Tuesday, 02 January 2024 12:17 GMT

Japan's Liberal Democratic Party In Search Of Answers


(MENAFN- Asia Times) After a delay, the Liberal Democratic Party (LDP) committee tasked with conducting a post-mortem analysis of the party's poor performance in the July upper house elections delivered its report to a general meeting of LDP lawmakers on Tuesday, September 2.

The committee essentially sought to answer three questions, and, in doing so, perhaps offered an implicit answer to the biggest question facing the LDP.

The report first answers the question,“What went wrong in July?” To this question, it gives these answers.

  • First, the Ishiba government, its approval ratings underwater since last year's general election, sapped the LDP's strength.
  • Second, the LDP failed at what the report describes as the party's core electoral strategy, winning the support of at least 80% of its own supporters and taking a sizable share of independents.
  • Third, the party lost the votes of young voters and at least some conservative voters who had supported the party in the past.

The report's next question –“Why did this happen?” – may be more interesting.

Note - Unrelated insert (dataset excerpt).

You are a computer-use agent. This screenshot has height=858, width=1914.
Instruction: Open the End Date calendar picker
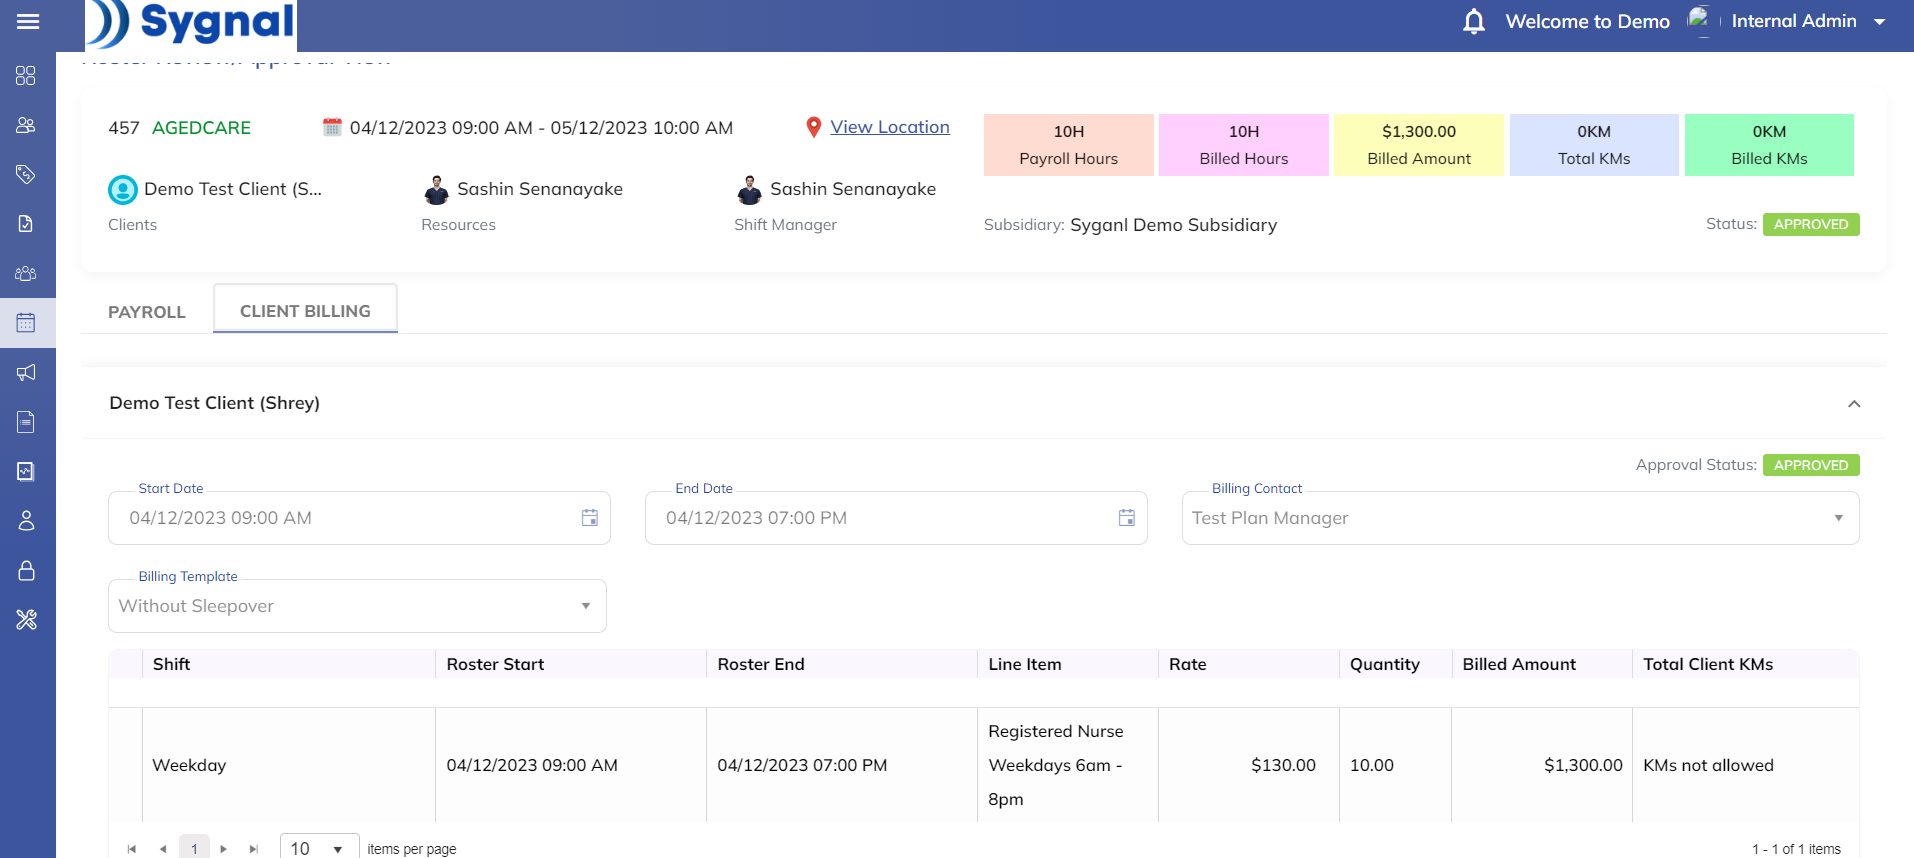click(x=1126, y=518)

The report provides nine answers to this question, and, while Prime Minister Shigeru Ishiba is not personally blamed anywhere, arguably responsibility for eight of the nine causes can be laid at the feet of the prime minister.

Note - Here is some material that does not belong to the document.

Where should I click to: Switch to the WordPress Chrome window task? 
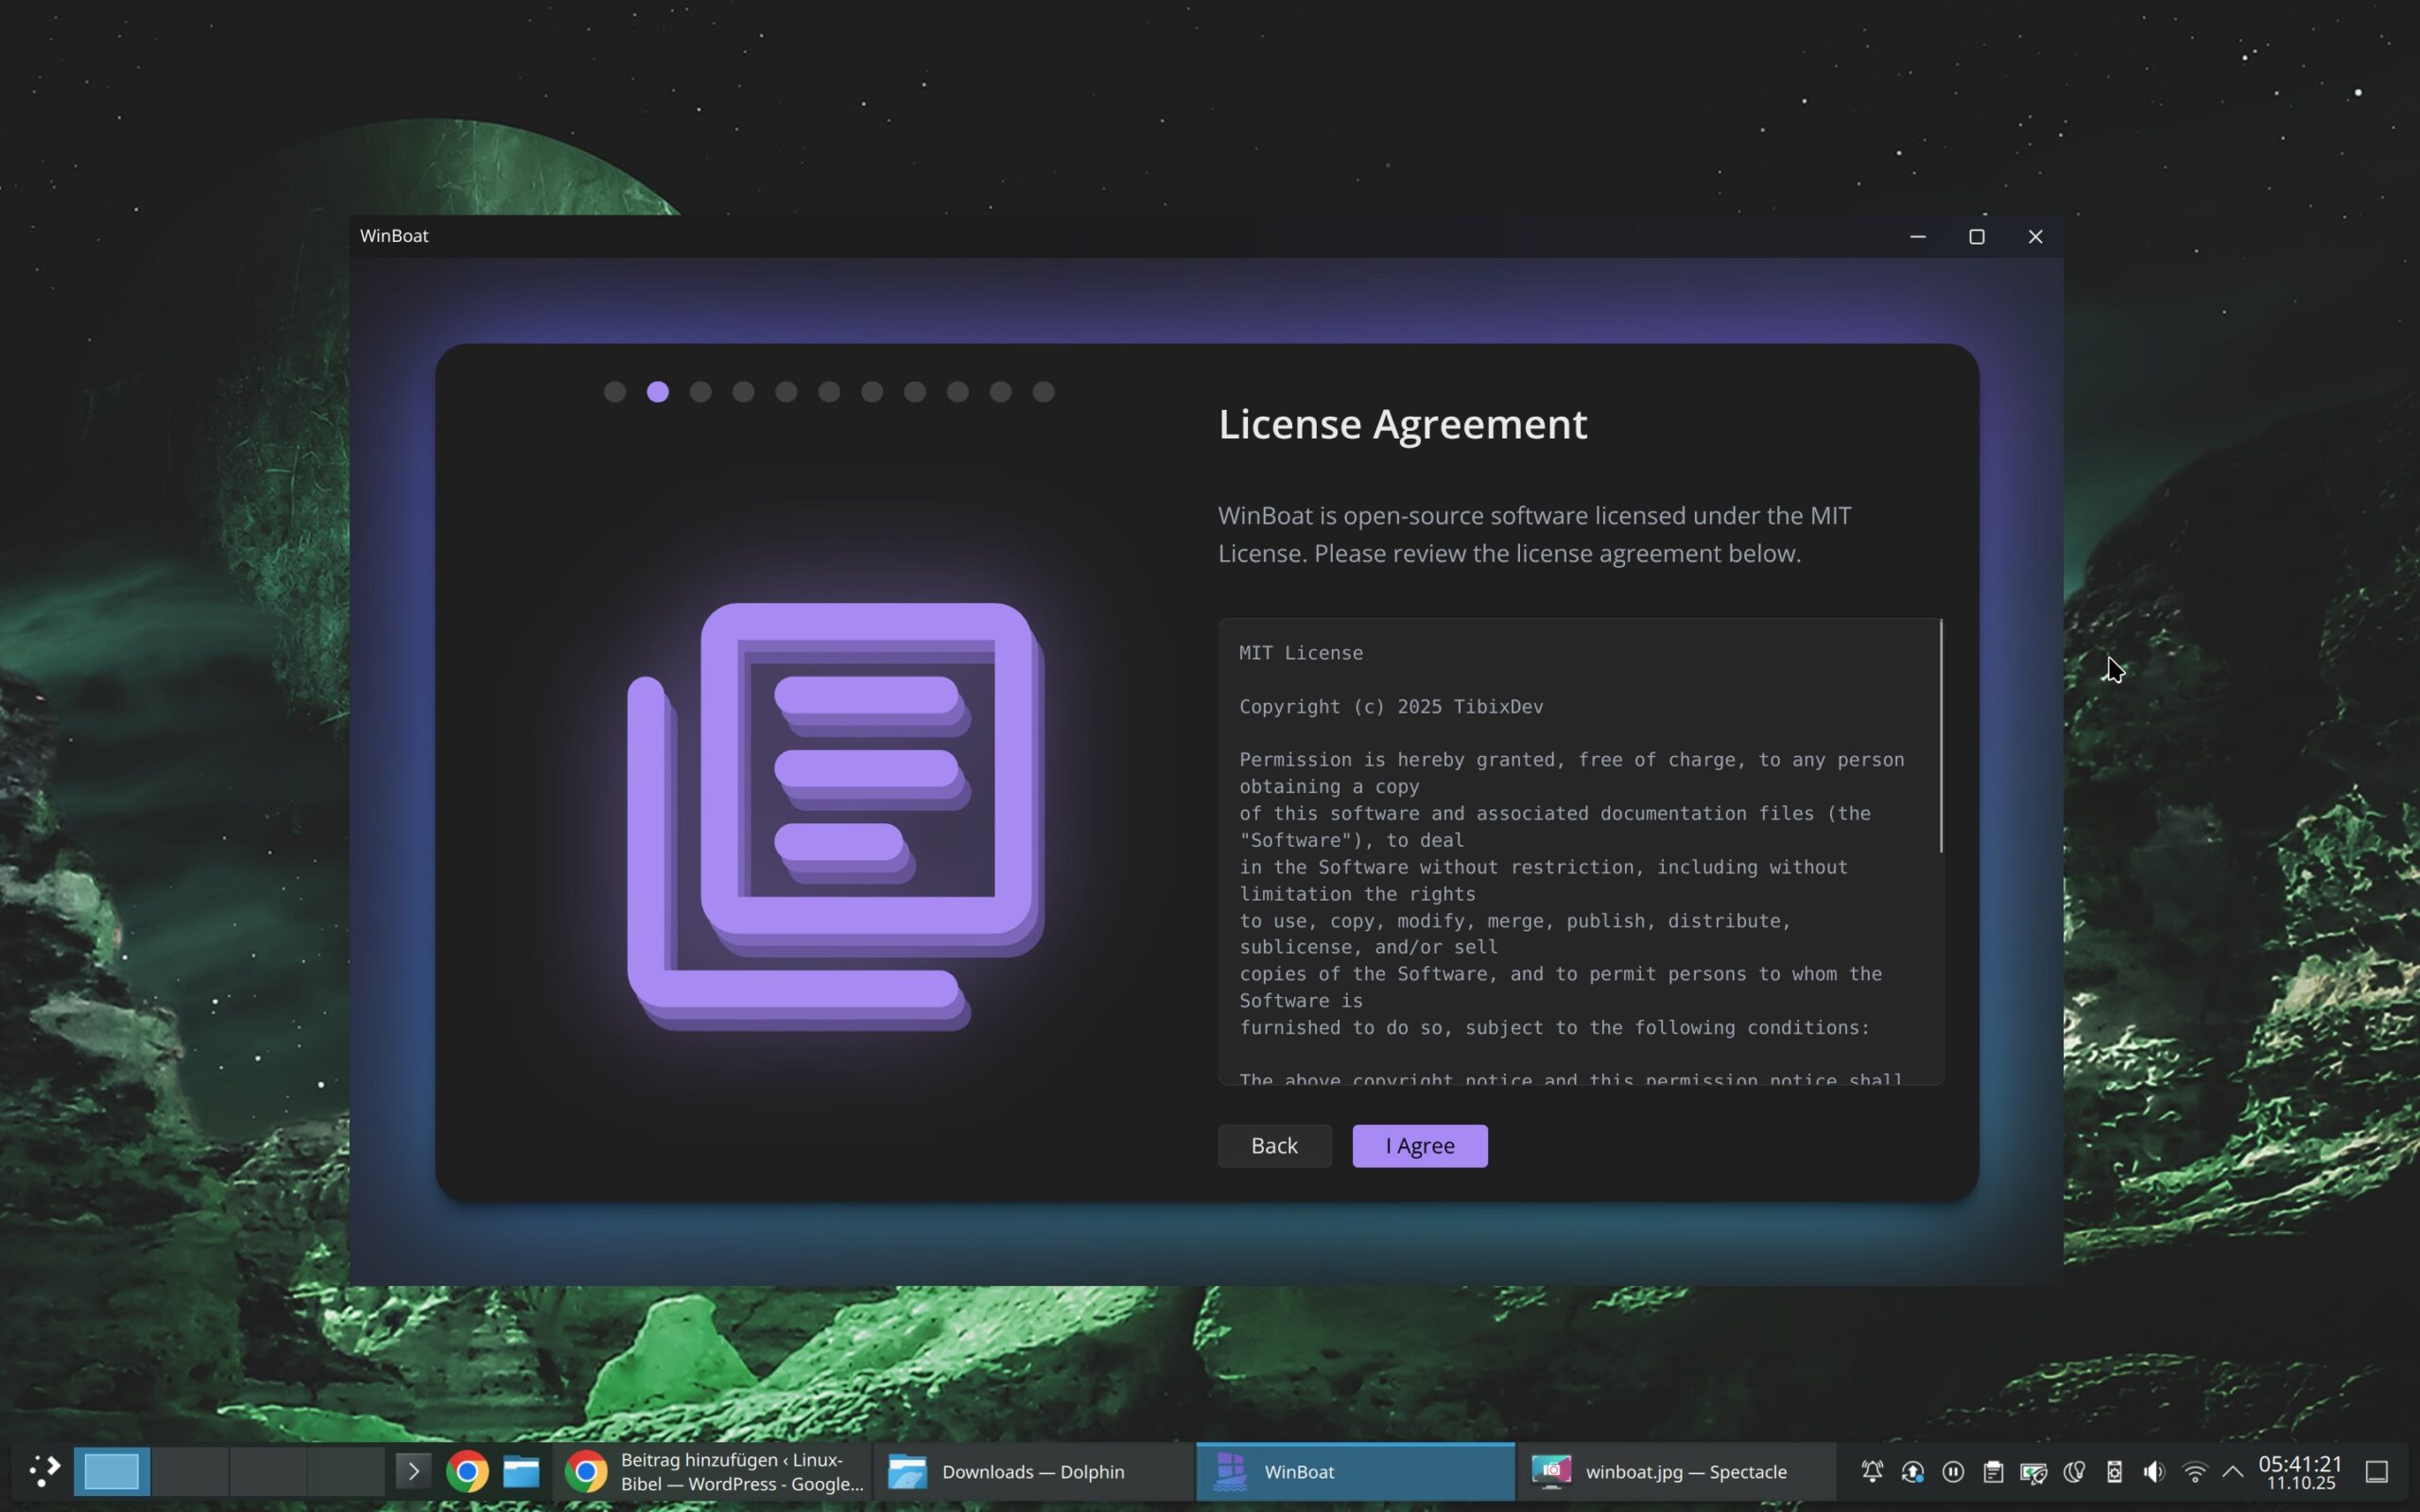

The one exception may be the loss of trust due to political corruption, responsibility for which centered mainly on the former Abe faction and predated Ishiba's elevation to the party presidency. Of the remaining eight, the report is damning, pointing to:

  • policy missteps, especially the failure to appreciate economic hardships and cost-of-living issues;
  • a lack of political vision, noting the government's and party's failures to make clear what the party stands for both in response to its 2024 general election defeat and the public's broader feeling of stagnation, particularly among young voters and conservative voters; and
  • communication failures, including not making more efforts to listen to voters, a careless remark by an upper house member about a natural disaster during the campaign and a communications infrastructure grossly inadequate for the contemporary information environment, noting both the party's failure to use social media effectively to propagate its messages and its inability to combat misinformation and disinformation.